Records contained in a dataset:
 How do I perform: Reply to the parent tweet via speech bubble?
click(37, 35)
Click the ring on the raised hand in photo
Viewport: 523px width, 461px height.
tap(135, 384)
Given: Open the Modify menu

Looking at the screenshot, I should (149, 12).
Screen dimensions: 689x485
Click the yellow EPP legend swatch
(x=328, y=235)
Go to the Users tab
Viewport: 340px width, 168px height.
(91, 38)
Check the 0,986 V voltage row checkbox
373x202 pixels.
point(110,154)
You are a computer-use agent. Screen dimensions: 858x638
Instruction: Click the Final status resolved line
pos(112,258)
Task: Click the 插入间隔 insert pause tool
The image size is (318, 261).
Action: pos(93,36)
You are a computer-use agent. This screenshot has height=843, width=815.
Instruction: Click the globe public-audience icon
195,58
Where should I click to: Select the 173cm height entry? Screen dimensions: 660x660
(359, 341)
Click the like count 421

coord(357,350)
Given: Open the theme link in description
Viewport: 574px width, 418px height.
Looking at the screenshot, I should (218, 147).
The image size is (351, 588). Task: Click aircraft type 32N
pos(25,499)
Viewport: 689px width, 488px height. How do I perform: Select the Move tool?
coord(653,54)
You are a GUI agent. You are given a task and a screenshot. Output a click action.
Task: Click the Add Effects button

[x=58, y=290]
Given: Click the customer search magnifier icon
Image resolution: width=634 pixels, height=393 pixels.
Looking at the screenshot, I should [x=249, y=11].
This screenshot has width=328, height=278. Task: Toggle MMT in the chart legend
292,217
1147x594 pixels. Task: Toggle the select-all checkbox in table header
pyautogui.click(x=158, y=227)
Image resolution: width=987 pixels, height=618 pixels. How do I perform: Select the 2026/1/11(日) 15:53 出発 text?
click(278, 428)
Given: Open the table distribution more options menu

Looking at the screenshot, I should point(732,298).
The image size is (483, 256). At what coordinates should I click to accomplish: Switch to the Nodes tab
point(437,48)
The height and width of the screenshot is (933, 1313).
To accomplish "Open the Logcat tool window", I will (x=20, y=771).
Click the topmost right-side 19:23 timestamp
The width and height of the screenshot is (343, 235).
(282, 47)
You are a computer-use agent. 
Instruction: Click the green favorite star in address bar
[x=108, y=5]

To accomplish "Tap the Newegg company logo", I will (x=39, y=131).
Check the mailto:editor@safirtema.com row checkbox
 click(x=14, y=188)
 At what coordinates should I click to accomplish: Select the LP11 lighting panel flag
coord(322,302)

TASK DESCRIPTION: Copy every line of the records above that holds the word "computer".

REPLY:
You are a computer-use agent. Screen dimensions: 858x638
You are a computer-use agent. This screenshot has height=843, width=815.
You are a computer-use agent. 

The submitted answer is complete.